- Given problem -
Duplicate the entries below word for word, starting at the line containing "You are a computer-use agent. 606x717 pixels." and ending at the line containing "This screenshot has height=444, width=800.", with both of those lines included. Omit the pictures from your copy.

- The data -
──────────────────────────────

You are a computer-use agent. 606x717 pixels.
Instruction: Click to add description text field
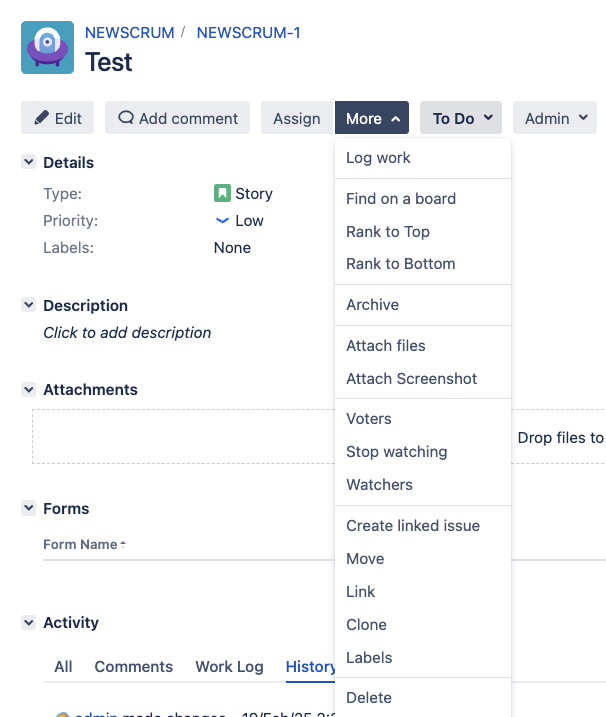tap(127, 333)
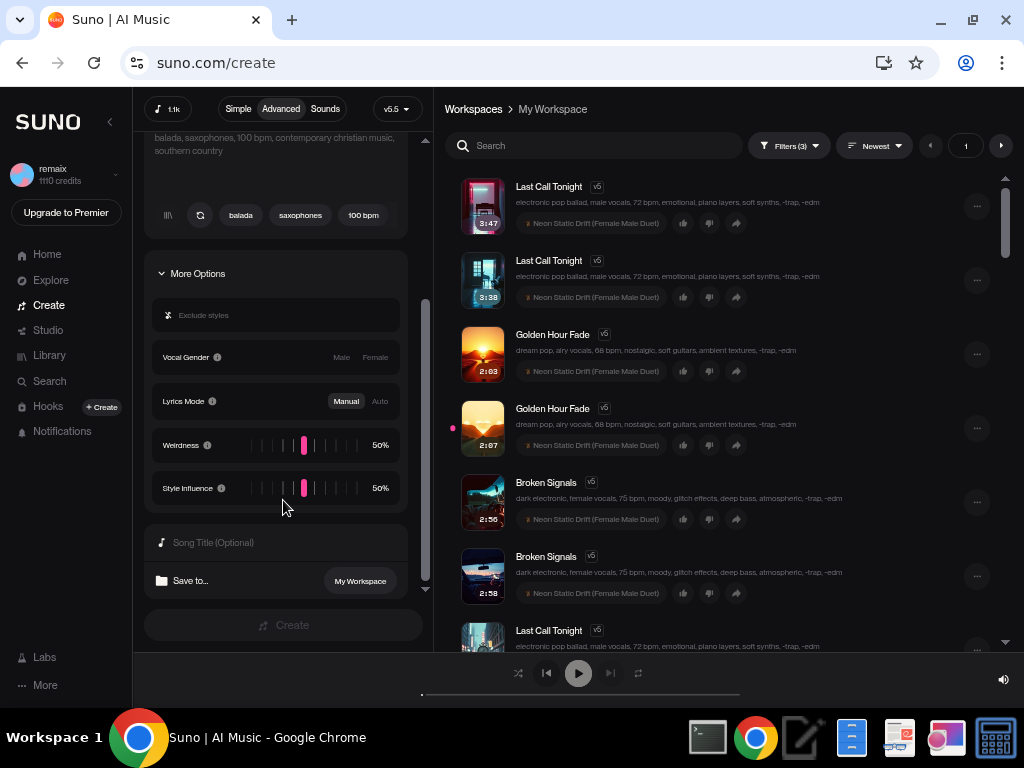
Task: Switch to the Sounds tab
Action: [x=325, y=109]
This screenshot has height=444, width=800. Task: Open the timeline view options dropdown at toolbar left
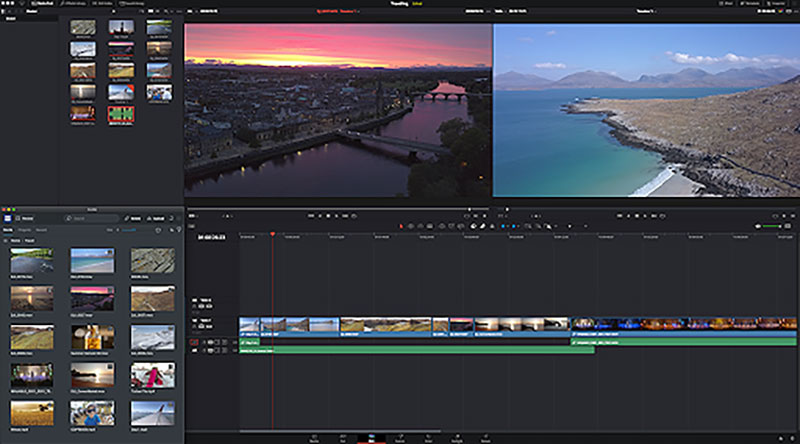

──────────────────────────────

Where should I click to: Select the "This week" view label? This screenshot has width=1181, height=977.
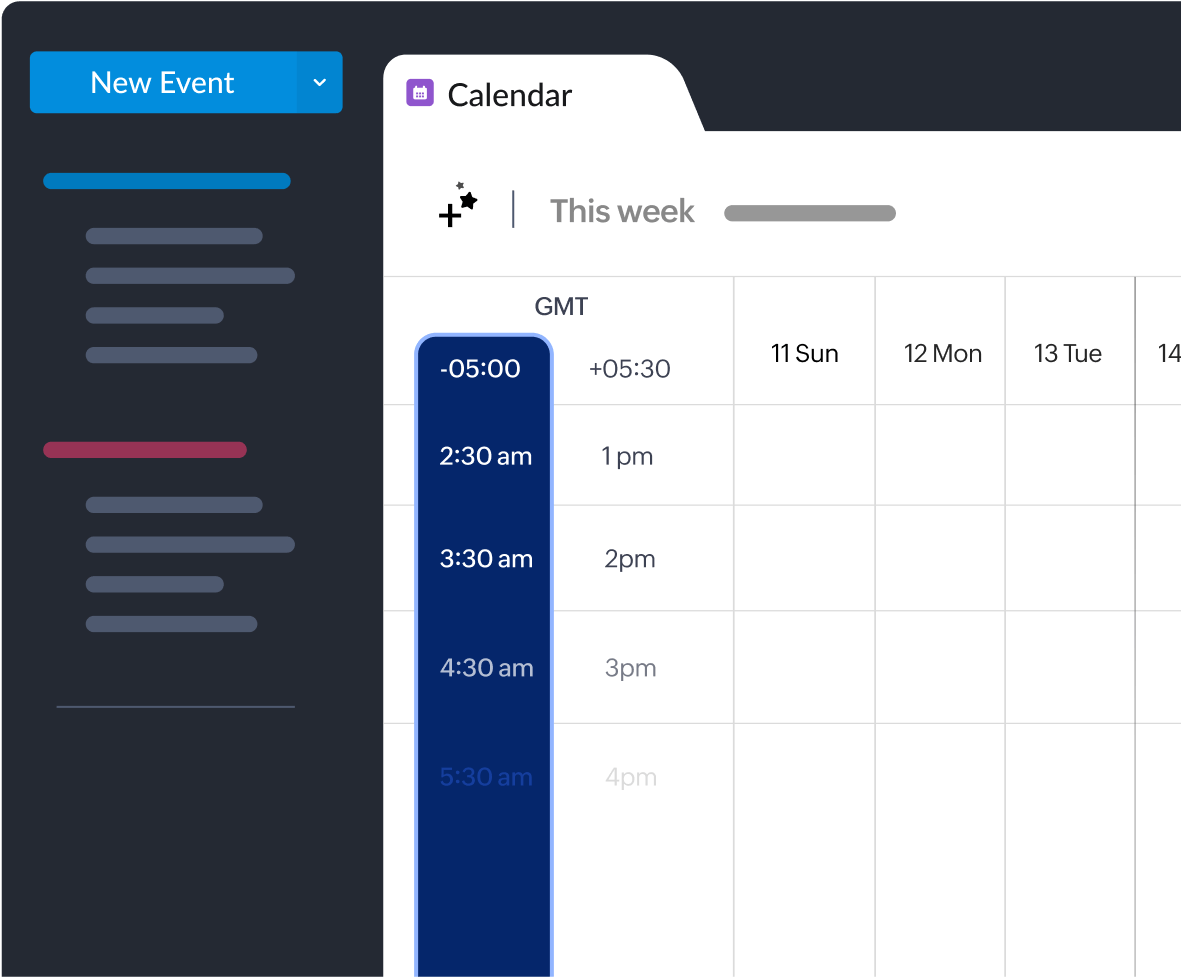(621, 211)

──────────────────────────────

- Response -
You are a computer-use agent. 606x717 pixels.
Instruction: Click to add description text field
tap(127, 333)
Task: Switch to the Sounds tab
Action: [x=325, y=109]
This screenshot has height=444, width=800. Task: Open the timeline view options dropdown at toolbar left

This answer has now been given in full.